Pre-hacked machine a violation of PWN to OWN rules? Ebay's? April 1's?
By Robert McMillan
April 1, 2008 (IDG News Service) The winner of a recent hacking contest is offering the computer he broke into for sale on eBay, possibly with the Microsoft Vista attack code he used intact.
In a Monday listing, Shane Macaulay is selling the Fujitsu U810 laptop he won last Friday during the CanSecWest PWN 2 OWN contest. His listing claims that exploit code could probably still be extracted from the machine. Although he make no guarantees, he wrote, "My successfull [sic] exploitation of Vista SP1 remotely, is most likely still present."
"This laptop is a good case study for any forensics group/company/individual that wants to prove how cool they are, and a live example, not canned of what a typical incident responce sitchiation [sic] would look like."
Starting bid? $0.01.
Macaulay, a researcher with the Security Objectives consultancy, claims that his Adobe Flash exploit will affect 90 percent of computers worldwide.
He was one of two hackers to claim laptops and cash prizes for penetrating systems during last week's contest. Organizers offered Vista, Mac OS, and Linux-based laptops for the taking, along with prizes that varied from $5,000 to $20,000, depending on the difficulty of the exploit. By Friday, however, only the Linux laptop remained unbreached.
Although he listed his laptop just hours before April 1, a date that is usually met with widespread Internet pranking, Macaulay said the listing is no joke. According to him, he's simply looking to see what an unpatched exploit might fetch in the open market."I figure this is a good way to see... [what] an exploit for something that only a limited amount of people know about, is worth," he said in an e-mail interview.

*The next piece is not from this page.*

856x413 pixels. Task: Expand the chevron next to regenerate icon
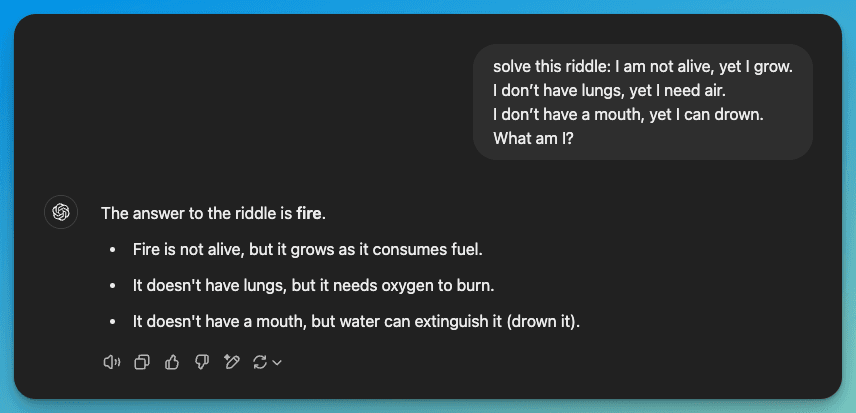point(278,362)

"The system was delivered to me as my prize. I'm free to use it as I see fit," he added.
One hacker who knows Macaulay said that the April 1 listing is "a bit coincidental," but that he may not be worried about forfeiting the $5,000 in prize money TippingPoint paid him for his hack. "He makes good money," said Marc Maiffret, an independent security researcher, in an instant message interview. "It's all just funny to him."

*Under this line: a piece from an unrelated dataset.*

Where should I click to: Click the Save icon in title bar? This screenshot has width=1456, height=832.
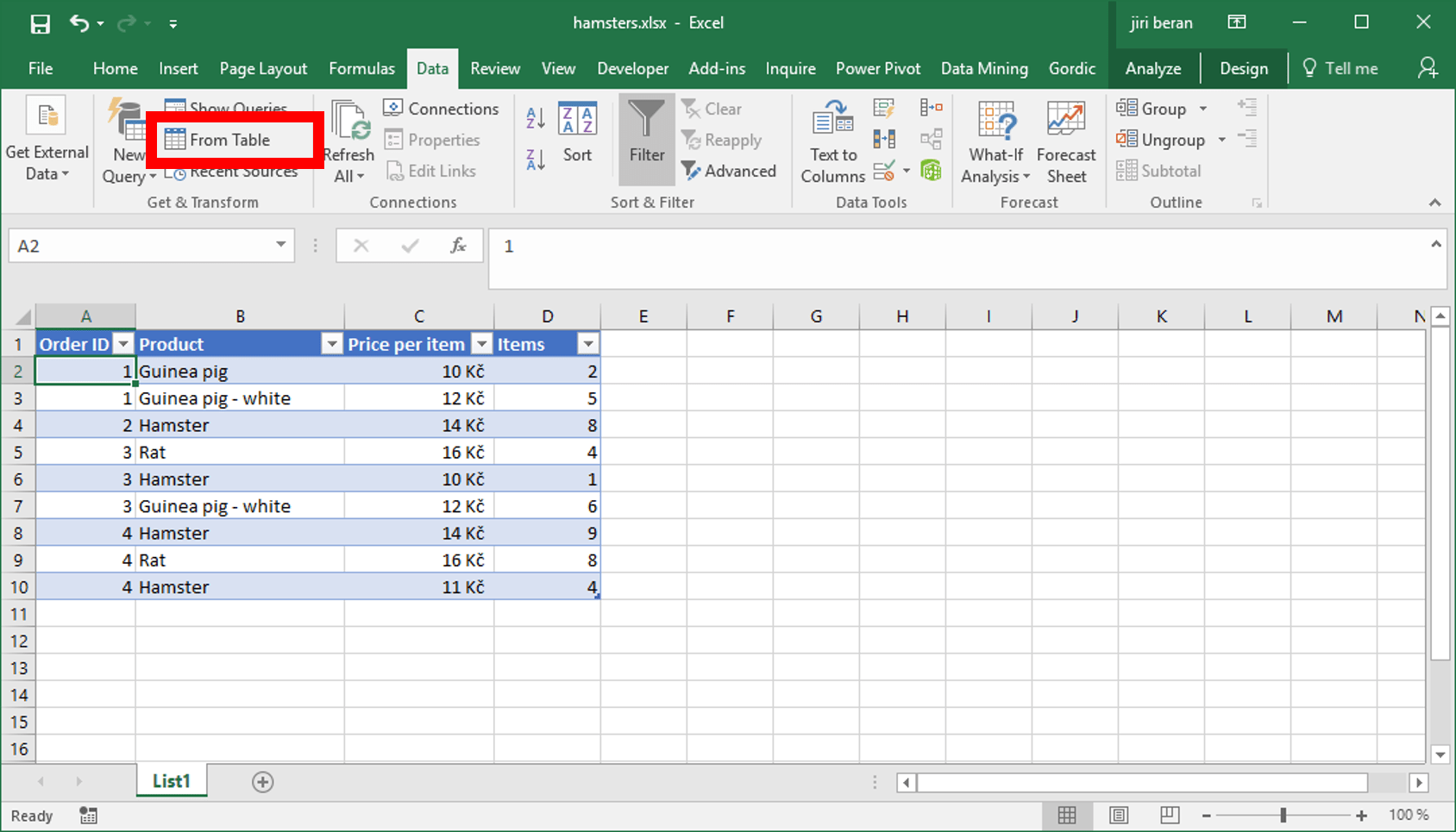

If he's not playing an April Fool's joke, Macaulay may be running afoul of both the PWN 2 OWN contest rules, which prohibit disclosure of bug information prior to a patch. He may also be violating eBay's user agreement, which say that users may not "distribute viruses or any other technologies that may harm eBay, or the interests or property of eBay users."
Macaulay had some funny answers when asked about these issues.
On the eBay terms of service problem, he said that he knew "some highups," at the company and was "confident, when I speak with eBay they will grant me a waiver."
And does TippingPoint know about what he's doing? "I believe at some level," he answered. "I'm sure things might change as the word percolates to the executives. Maybe I shouldn't have sold the [TippingPoint] bag with the laptop!!"